Porto Vecchio - Just as the Tour de France is entering into new territory, visiting Corsica for the first time in its history, so sprint king Mark Cavendish is aiming to do something he has never done before in Saturday's opening stage.
The 28-year-old from the Isle of Man has his sights set on winning the 213-kilometre ride up Corsica's east coast from Porto-Vecchio to Bastia as he looks to pull on the legendary overall race leader's yellow jersey for the first time.
"The yellow jersey is the only major jersey I am missing now," Cavendish said Thursday at an Omega Pharma-Quick Step team press conference aboard the huge boat that is serving as race headquarters during it's visit to Corsica.
"It is one of the most iconic symbols in the world of sport. It would be a beautiful thing."
Cavendish has previously won the green jersey for the points competition on the Tour de France and is very much a man in form, having won five stages on last month's Giro d'Italia and the recent British national road race title.
Now he has the perfect chance to don yellow on the Tour, which has done away with the traditional prologue in favour of an opening stage that will favour the sprinters.
"For sure the fact the yellow jersey is up for grabs makes it special," Cavendish said of the opening stage before admitting his pride at coming into the race wearing the national champion's jersey.

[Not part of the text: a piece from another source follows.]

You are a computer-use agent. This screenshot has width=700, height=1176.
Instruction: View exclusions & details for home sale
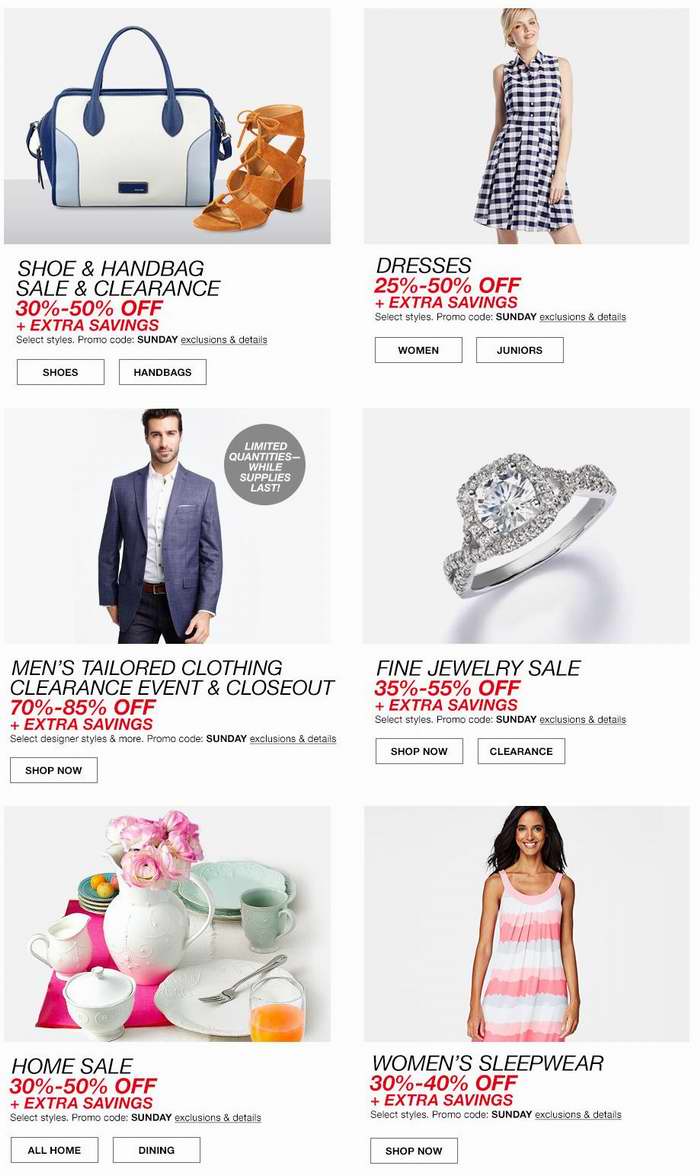[218, 1118]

"It is an honour. I am proud of my country and I'm patriotic. I want to do the jersey proud."
The former Team Sky star knows that, in theory, the race is open to all types of rider, with seven stages set to favour the sprinters and seven to come in the mountains.
However, he feels that the yellow jersey will be beyond his reach once the race returns to mainland France for Tuesday's fourth stage in Nice.
"For sure I will not be wearing the yellow jersey in Paris," he said. "It is possible that a sprinter could win it on the second day but the third day will be more for a puncher.
"We might see the yellow jersey change shoulders every day during the first week."
Instead, Cavendish's focus will be on reclaiming the green jersey that he won in 2011 before losing out to Peter Sagan last year.
"For sure, it's always a clear target," he said of the green jersey. "But the way I get it is by winning stages so first and foremost I have to try and do that.
"That's my tactic to win the green jersey. That has always been my way because I can't go attacking in the mountains, I haven't got the physionomy for that, it's not possible."
Cavendish has won a total of 23 stages on the Tour, with his first triumph coming in 2008.
Apart from Saturday's opener, the sprinter-friendly stages on this Tour will be stages five, six, 10, 12, 13 and 21 -- the last being on the Champs Elysees where Cavendish will aim for a fifth consecutive win.